# [TASK MATERIAL]
○ ○ ○ ○ ○ ○ ○
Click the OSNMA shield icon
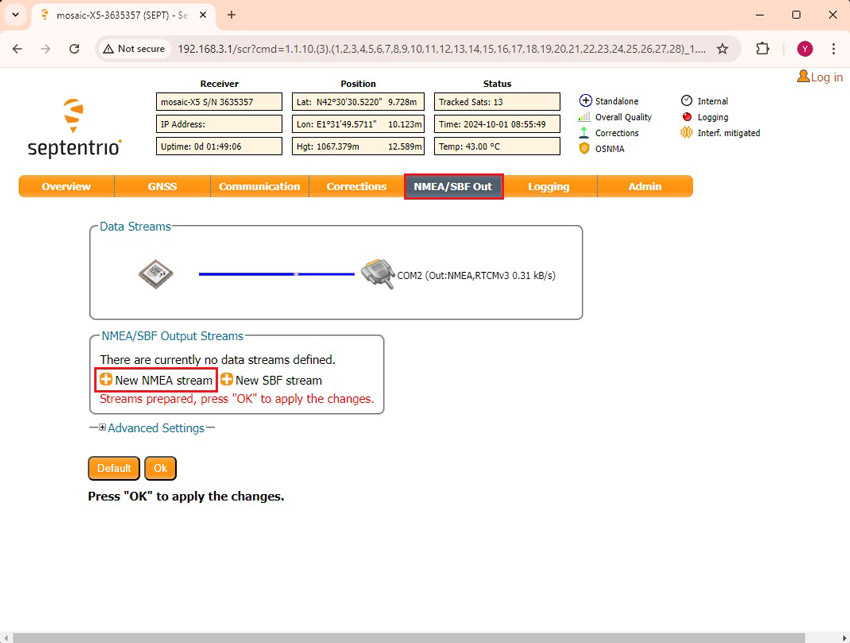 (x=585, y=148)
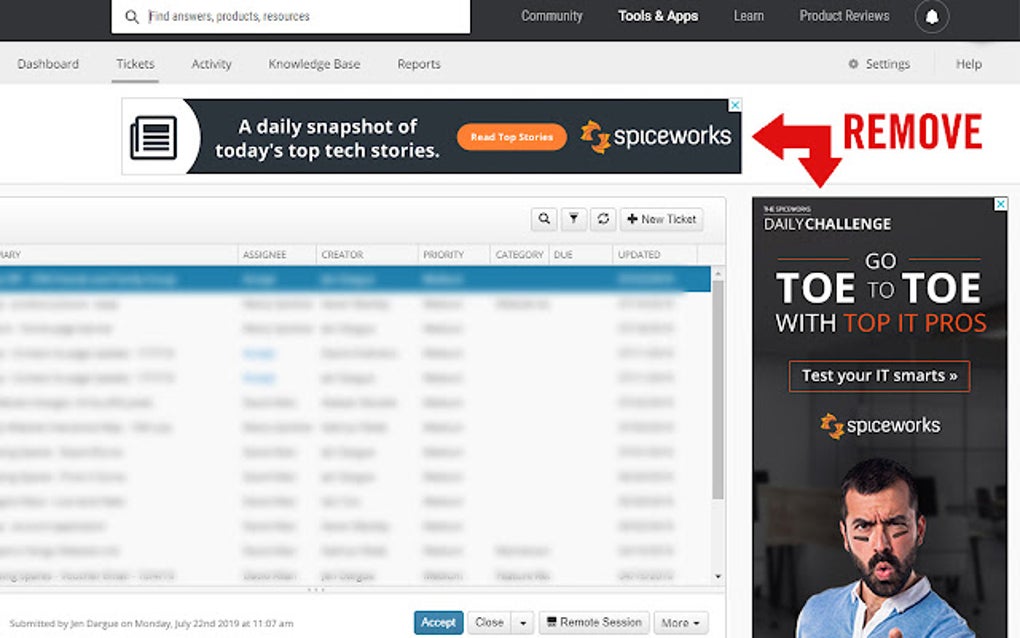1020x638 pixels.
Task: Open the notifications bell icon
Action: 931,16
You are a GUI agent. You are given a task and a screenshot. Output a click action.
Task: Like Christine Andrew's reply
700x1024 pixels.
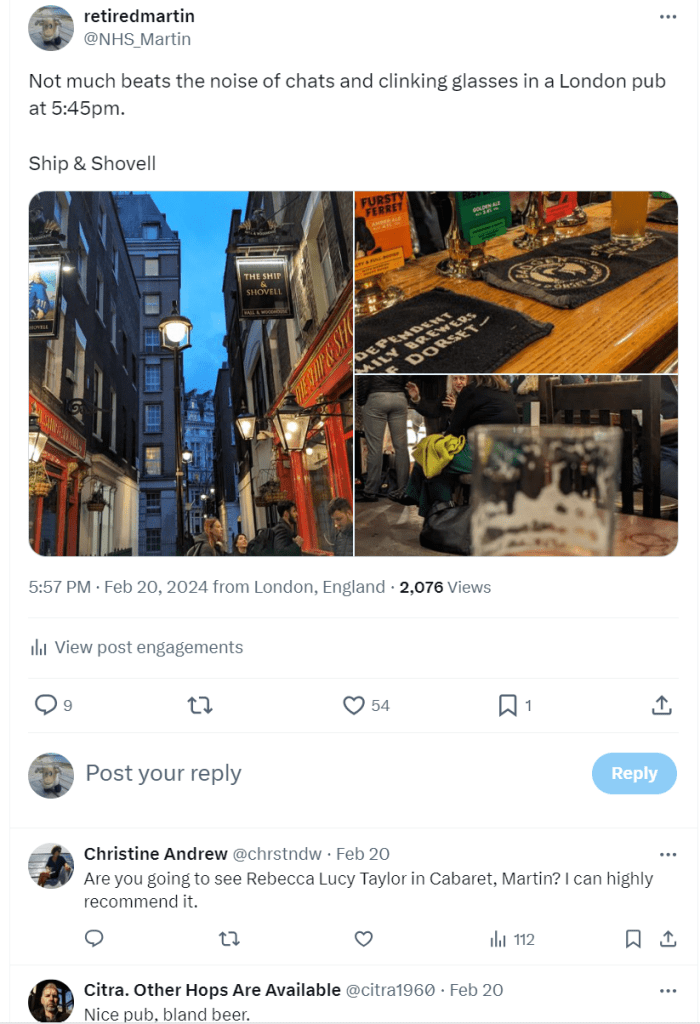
○ ○ ○ ○ ○ ○ ○
# [WORK REQUIRED]
Copy the data word for word, no pictures.

# [WRITTEN ANSWER]
Click the OSNMA shield icon
 (x=585, y=148)
1020x638 pixels.
Task: Open the notifications bell icon
Action: 931,16
You are a GUI agent. You are given a task and a screenshot. Output a click action.
Task: Like Christine Andrew's reply
700x1024 pixels.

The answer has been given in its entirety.